Русская религиозная мысль совершает героические усилия, чтобы притормозить экспансию человекобожеского энтузиазма на общественную жизнь. Целую серию трудов-предупреждений создает А.Л. Волынский; среди них – статья 1900 г. «Человекобог и Богочеловек». Исторические корни религии человека изучает С. Булгаков: «Религия человекобожества у Фейербаха», 1905; «Человекобог и Человекозверь», 1912, «Русская трагедия», 1914. В 1922 г. Н.О. Лосский успевает опубликовать работу «О природе сатанинской». Двумя годами раньше, в сборнике «Из глубины» (1918), появляется статья С.А. Аскольдова «Религиозный смысл русской революции»; большая ее часть посвящена анализу бесовства в революционной современности. Не отстает и массовая публицистика. В «карамазовщине», «смердяковщине» и «бесовстве» обвинили, кажется, все наиболее заметные политические группировки[140].

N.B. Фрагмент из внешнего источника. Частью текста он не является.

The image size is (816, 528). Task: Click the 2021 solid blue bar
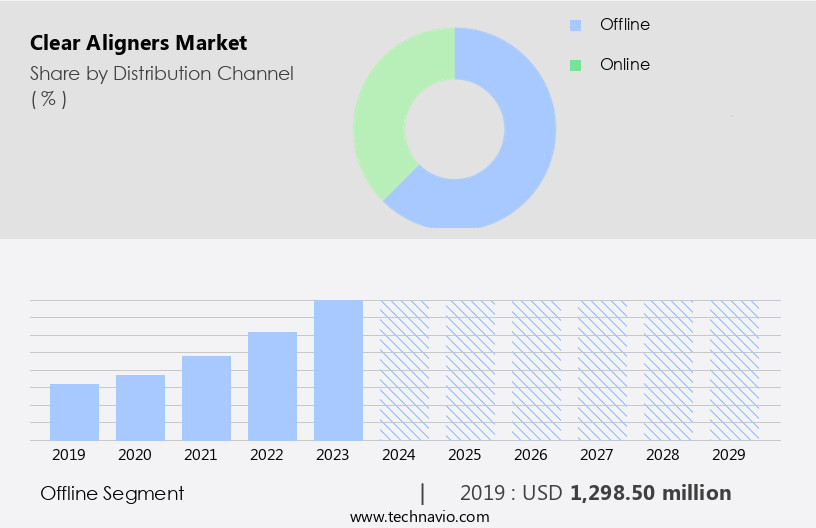click(x=206, y=398)
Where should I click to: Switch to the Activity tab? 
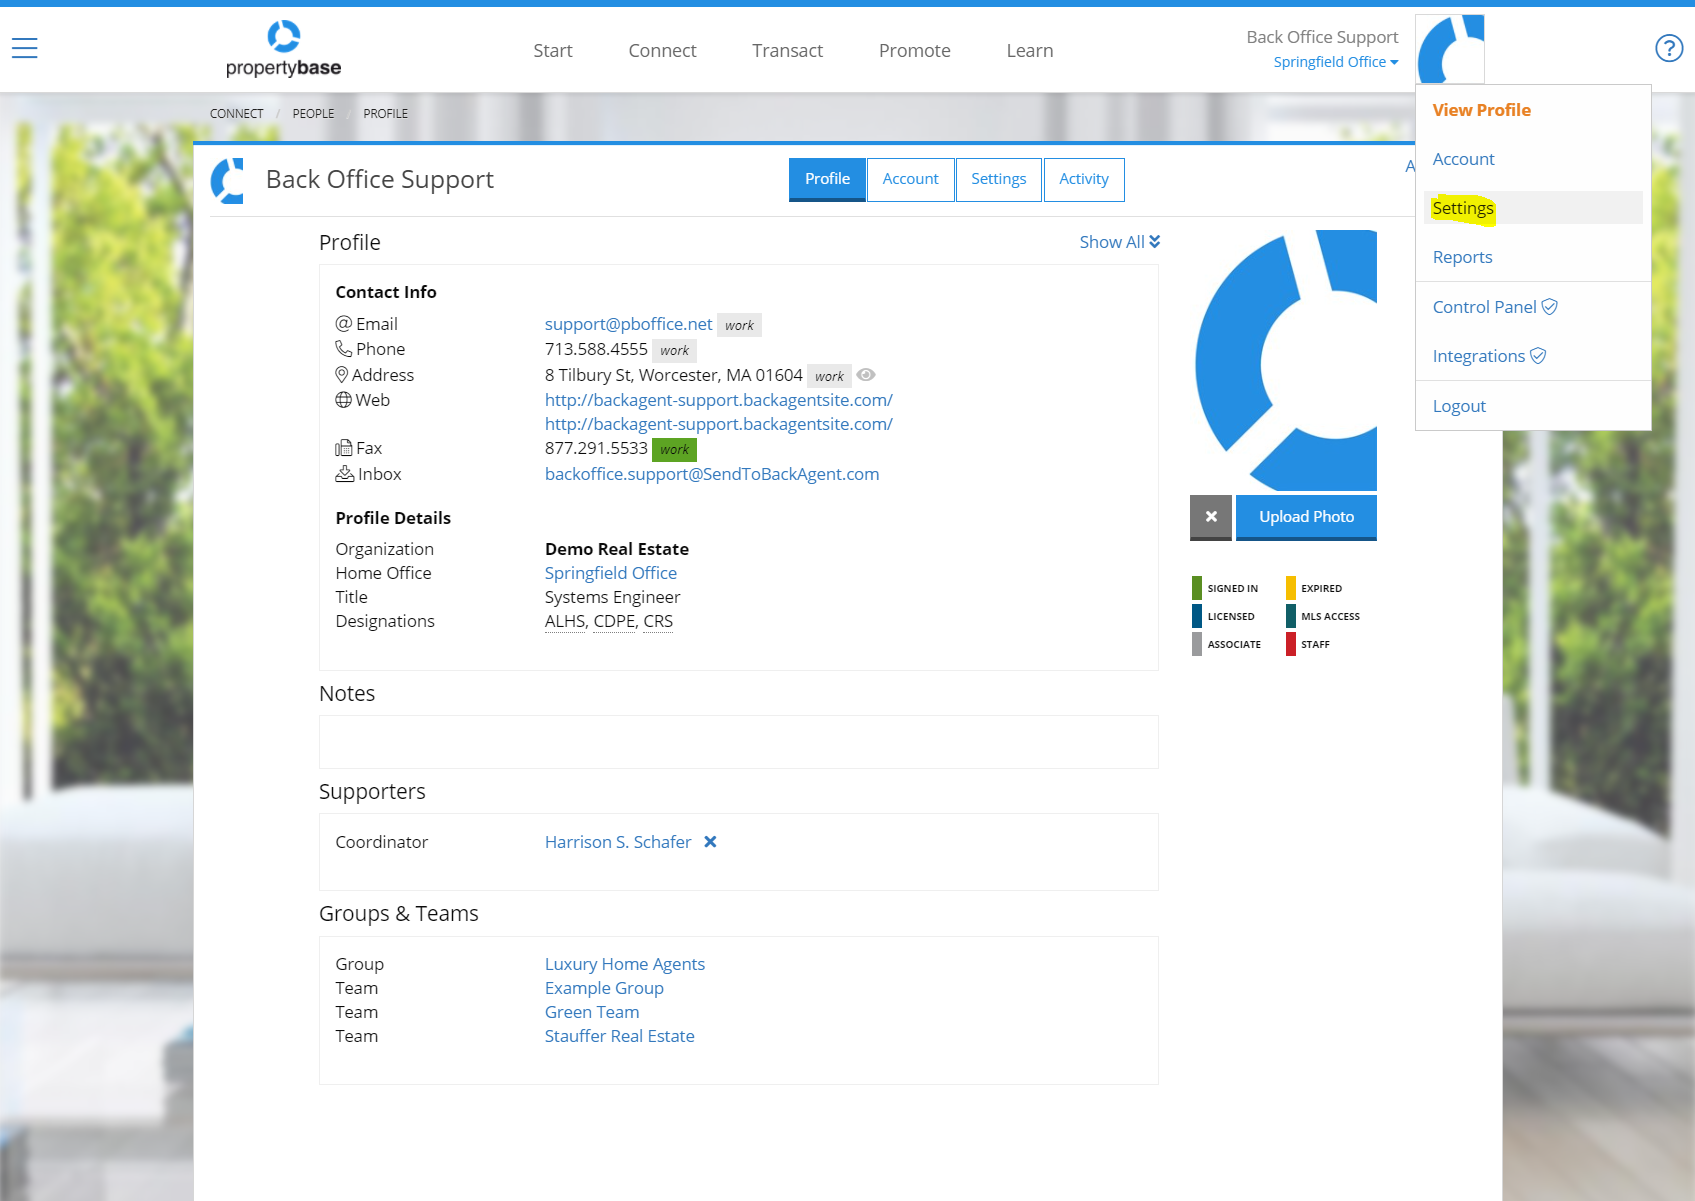1084,179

Когда революционная действительность обернулась своим подлинным – звериным – ликом, и спали с нее гуманистические личины и риторические маски, стало окончательно ясно, что последний сон Раскольникова сбылся наяву: «Не знали, кого и как судить, не могли согласиться, что считать злом, что добром. Не знали, кого обвинять, кого оправдывать. Люди убивали друг друга в какой-то бессмысленной злобе. Собирались друг на друга целыми армиями, но армии, уже в походе, вдруг начинали сами терзать себя, ряды расстраивались, воины бросались друг на друга, кололись и резались, кусали и ели друг друга» (VI, 420).

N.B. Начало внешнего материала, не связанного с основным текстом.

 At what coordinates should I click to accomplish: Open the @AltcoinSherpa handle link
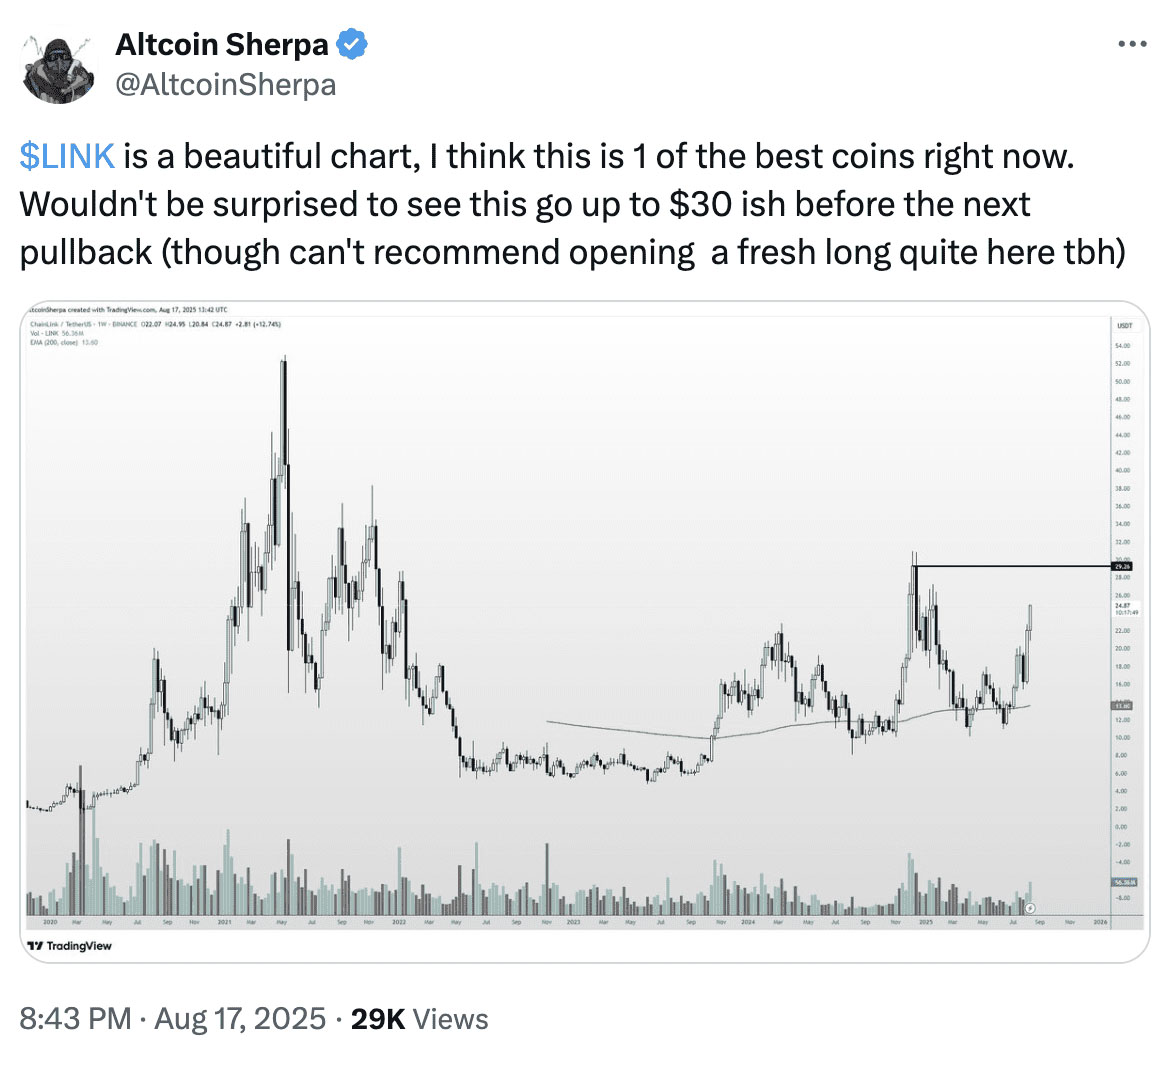(x=226, y=85)
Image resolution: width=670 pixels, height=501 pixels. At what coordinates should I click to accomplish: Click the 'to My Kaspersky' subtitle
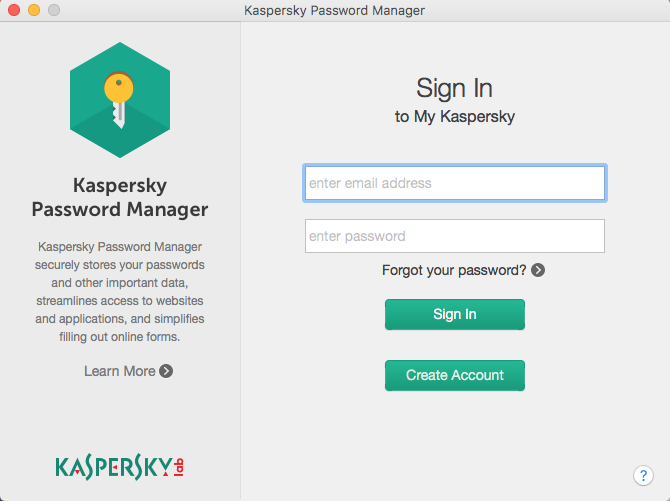click(454, 117)
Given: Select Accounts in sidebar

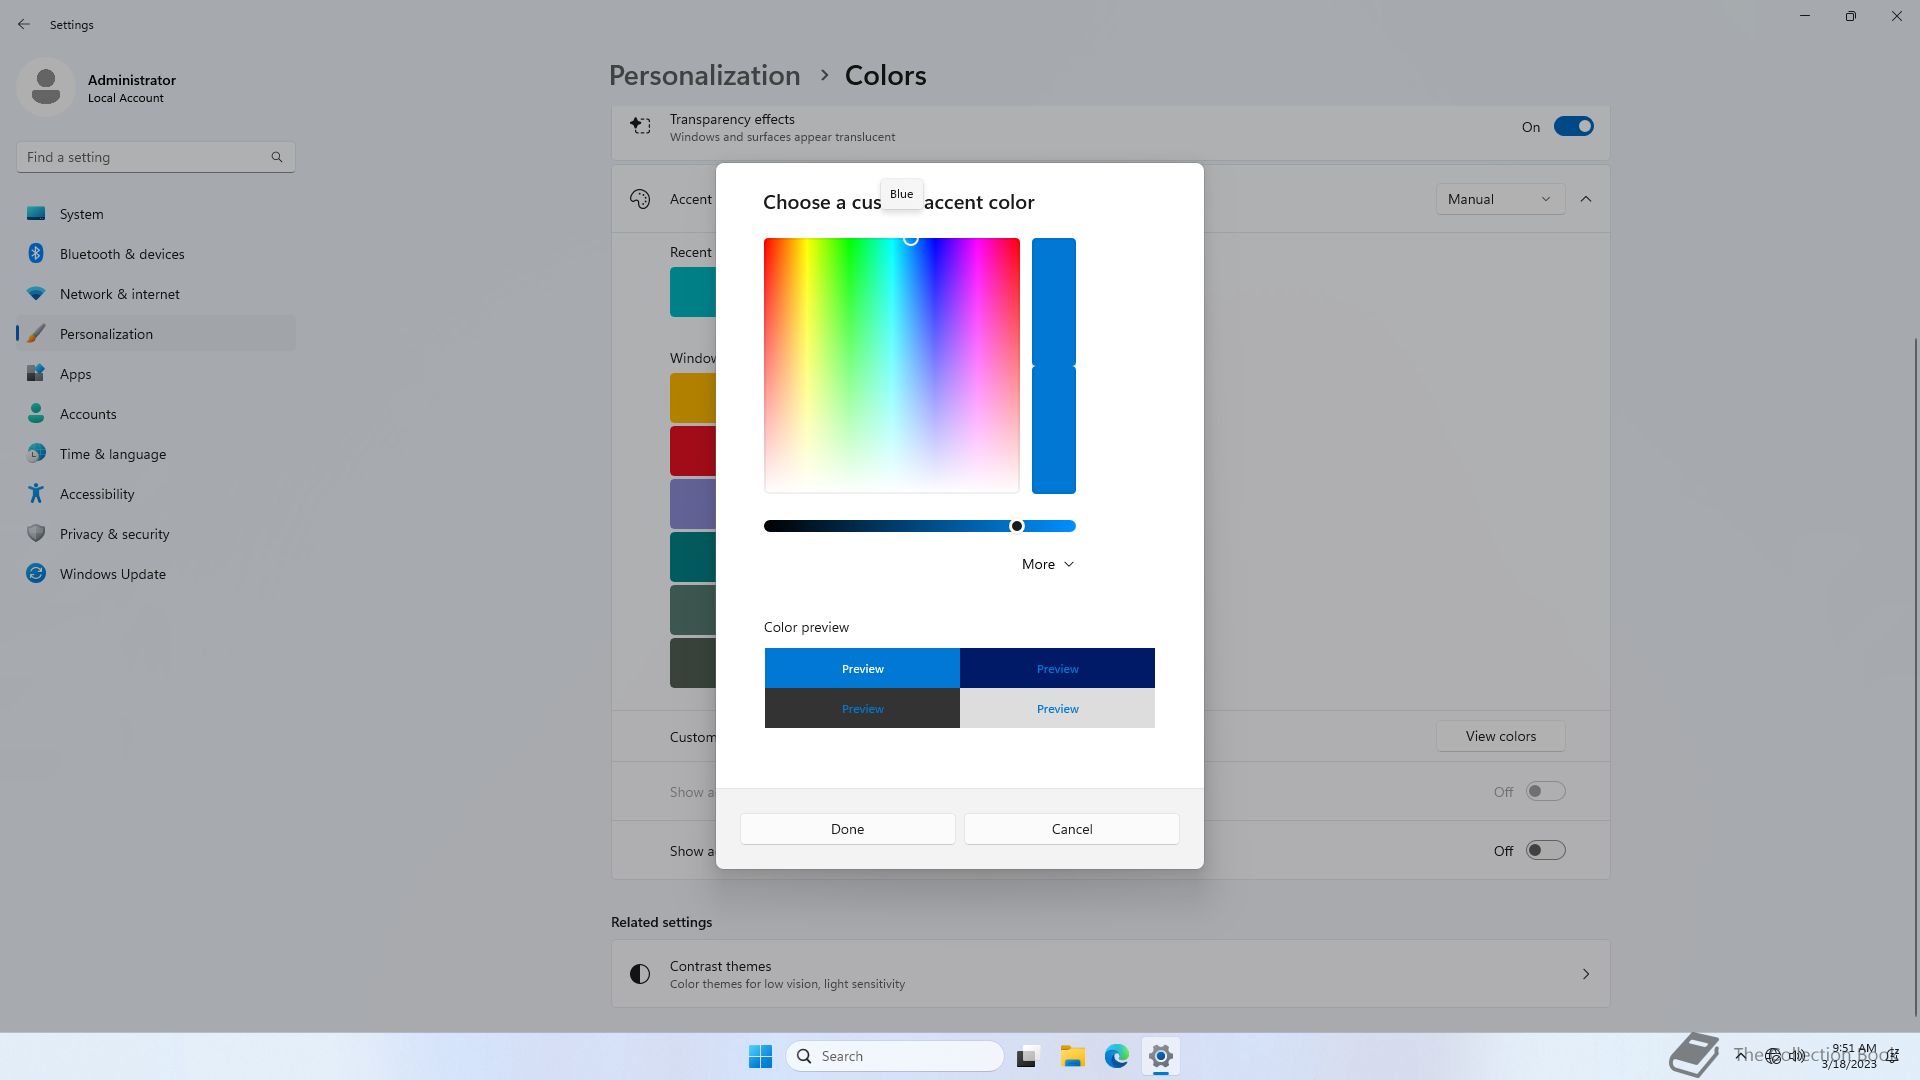Looking at the screenshot, I should (x=88, y=414).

В пасхальном диалоге С. Булгакова «На пиру богов» (1918) «общественный деятель», чаявший видеть народ-богоносец в соборе освобожденного Диониса (говоря на символистском жаргоне Вяч. Иванова), застает нацию в состоянии воплотившейся жуткой грезы Раскольникова, – в черной оргии беснования: «Где же он, великодушный и светлый народ, который влек сердца детской верой, чистотой и незлобивостью, даровитостью и смирением? А теперь – это разбойничья орда убийц, предателей, грабителей, сверху донизу в крови и грязи, во всяком хамстве и скотстве. Совершилось какое-то черное преображение, народ Божий стал стадом гадаринских свиней»[141].

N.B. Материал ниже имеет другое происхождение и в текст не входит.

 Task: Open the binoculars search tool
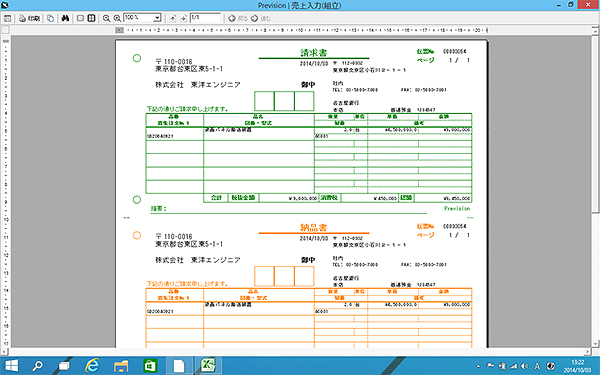(x=65, y=18)
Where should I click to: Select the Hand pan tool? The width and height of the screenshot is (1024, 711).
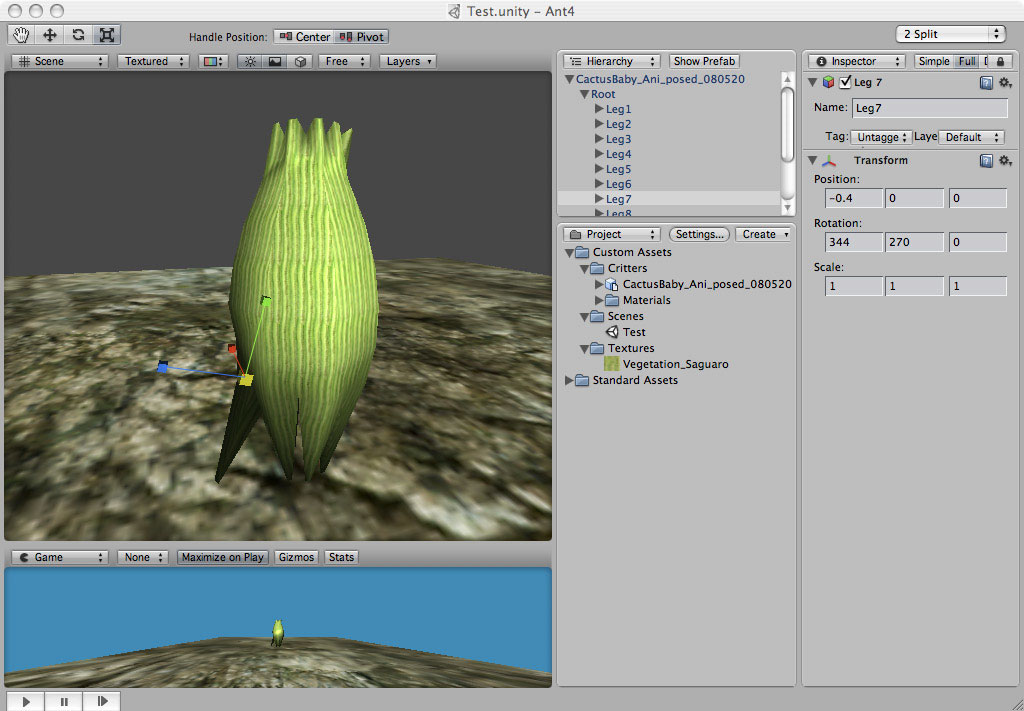[x=20, y=35]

Соборная утопия не рухнула; она осуществилась, но в превращенной форме. По всем параметрам исторического тела государства и народа, как и по всему внутреннему периметру души человека, была совершена кардинальная инквизиторская «правка» первоначального замысла. Историческая реальность, отредактированная темной волей социального экспериментаторства, стала естественным итогом человекобожеского энтузиазма. Здесь не только восторжествовал классический гуманизм, от эпохи Возрождения идущий (о его социальной опасности немало сказано религиозными философами). Здесь до последнего предела извращена была этика жертвенности. Специального внимания социологов заслуживает та последовательность, с какой революционная демократия, с XIX века, из самых благородных побуждений связала в сознании трех поколений жертву, дело и кровь. Вспомним: «Умрешь недаром: дело прочно, когда под ним струится кровь».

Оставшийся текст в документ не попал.